TASK ITEM ▸
Copy out each line of the data below in which "will" appears.

**** SUPPLIED DATA

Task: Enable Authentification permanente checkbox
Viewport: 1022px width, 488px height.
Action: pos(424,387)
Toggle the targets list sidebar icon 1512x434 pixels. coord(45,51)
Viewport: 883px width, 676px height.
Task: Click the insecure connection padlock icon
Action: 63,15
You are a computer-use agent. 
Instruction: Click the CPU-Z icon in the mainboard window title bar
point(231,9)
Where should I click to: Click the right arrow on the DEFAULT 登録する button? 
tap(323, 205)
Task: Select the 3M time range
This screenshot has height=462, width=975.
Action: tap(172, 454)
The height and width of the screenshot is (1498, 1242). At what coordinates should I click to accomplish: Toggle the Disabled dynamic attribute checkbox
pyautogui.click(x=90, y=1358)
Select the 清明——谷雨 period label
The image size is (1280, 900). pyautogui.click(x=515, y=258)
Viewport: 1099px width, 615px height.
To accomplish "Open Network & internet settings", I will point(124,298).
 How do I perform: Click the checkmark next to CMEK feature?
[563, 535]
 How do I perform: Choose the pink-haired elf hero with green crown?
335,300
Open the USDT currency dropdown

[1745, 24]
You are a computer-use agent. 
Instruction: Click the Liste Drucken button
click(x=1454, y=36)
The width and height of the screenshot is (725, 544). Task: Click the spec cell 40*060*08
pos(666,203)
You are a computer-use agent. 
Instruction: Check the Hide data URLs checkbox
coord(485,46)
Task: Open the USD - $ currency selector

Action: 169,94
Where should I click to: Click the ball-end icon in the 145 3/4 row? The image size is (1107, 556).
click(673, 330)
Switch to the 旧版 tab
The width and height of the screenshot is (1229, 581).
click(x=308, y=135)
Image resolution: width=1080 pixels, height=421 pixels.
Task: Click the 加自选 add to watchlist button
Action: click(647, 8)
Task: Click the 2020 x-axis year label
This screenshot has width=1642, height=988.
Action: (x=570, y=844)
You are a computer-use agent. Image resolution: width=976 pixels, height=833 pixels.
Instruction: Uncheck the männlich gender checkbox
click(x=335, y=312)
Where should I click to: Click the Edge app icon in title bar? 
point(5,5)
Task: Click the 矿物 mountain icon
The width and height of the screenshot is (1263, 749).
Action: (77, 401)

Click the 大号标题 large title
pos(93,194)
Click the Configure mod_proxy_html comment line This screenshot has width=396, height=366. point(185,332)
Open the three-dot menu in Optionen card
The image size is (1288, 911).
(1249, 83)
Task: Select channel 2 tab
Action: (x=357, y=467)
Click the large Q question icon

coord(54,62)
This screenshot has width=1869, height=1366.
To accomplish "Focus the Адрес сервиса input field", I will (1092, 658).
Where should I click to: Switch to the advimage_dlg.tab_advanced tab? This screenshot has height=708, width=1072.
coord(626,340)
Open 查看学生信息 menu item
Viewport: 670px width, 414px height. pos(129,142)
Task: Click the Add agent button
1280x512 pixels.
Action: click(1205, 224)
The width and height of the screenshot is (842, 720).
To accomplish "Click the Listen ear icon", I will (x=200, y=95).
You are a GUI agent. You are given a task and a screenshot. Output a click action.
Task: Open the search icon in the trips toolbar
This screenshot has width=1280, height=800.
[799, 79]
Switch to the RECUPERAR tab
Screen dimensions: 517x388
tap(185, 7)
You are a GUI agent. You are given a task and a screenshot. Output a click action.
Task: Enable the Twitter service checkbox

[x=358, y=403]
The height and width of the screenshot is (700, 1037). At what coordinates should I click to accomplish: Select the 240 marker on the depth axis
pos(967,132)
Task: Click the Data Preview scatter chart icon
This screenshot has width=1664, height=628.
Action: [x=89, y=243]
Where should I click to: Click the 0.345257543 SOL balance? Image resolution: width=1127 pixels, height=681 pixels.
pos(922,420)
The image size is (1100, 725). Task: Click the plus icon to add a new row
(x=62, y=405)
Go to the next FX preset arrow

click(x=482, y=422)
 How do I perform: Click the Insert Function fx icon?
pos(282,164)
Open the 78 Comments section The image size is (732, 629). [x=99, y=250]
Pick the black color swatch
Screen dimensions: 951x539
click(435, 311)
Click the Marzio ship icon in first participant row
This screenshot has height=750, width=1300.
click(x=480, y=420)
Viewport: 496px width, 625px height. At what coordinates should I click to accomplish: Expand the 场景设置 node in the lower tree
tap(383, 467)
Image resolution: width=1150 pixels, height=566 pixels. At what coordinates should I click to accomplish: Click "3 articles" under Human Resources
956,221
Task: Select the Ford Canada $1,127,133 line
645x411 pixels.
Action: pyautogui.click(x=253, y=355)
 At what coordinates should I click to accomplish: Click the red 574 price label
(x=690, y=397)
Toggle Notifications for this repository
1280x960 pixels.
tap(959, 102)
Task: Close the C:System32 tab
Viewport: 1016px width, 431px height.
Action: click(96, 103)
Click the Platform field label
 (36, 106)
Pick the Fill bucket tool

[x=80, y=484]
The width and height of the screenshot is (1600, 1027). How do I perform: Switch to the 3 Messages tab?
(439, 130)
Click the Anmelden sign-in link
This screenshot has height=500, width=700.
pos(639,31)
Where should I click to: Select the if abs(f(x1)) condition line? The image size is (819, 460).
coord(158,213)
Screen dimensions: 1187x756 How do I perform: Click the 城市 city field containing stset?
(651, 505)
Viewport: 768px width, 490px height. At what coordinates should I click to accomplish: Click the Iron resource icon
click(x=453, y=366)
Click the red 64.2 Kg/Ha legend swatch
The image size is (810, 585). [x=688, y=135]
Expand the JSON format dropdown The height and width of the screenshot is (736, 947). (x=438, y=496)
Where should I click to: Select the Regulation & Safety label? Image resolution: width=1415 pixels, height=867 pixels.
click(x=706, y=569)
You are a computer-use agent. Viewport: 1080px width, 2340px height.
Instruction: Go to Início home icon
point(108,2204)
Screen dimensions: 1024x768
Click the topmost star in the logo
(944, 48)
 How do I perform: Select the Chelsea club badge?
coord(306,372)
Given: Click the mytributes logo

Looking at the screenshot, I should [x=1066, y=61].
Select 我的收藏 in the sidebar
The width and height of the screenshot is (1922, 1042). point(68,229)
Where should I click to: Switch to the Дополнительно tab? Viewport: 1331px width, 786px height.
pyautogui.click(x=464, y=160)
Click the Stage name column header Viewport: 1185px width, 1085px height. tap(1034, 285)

********

SOLUTION FOR THIS PROBLEM ▸
To accomplish "Open Network & internet settings", I will point(124,298).
To accomplish "Focus the Адрес сервиса input field", I will (1092, 658).
To accomplish "Click the Listen ear icon", I will (x=200, y=95).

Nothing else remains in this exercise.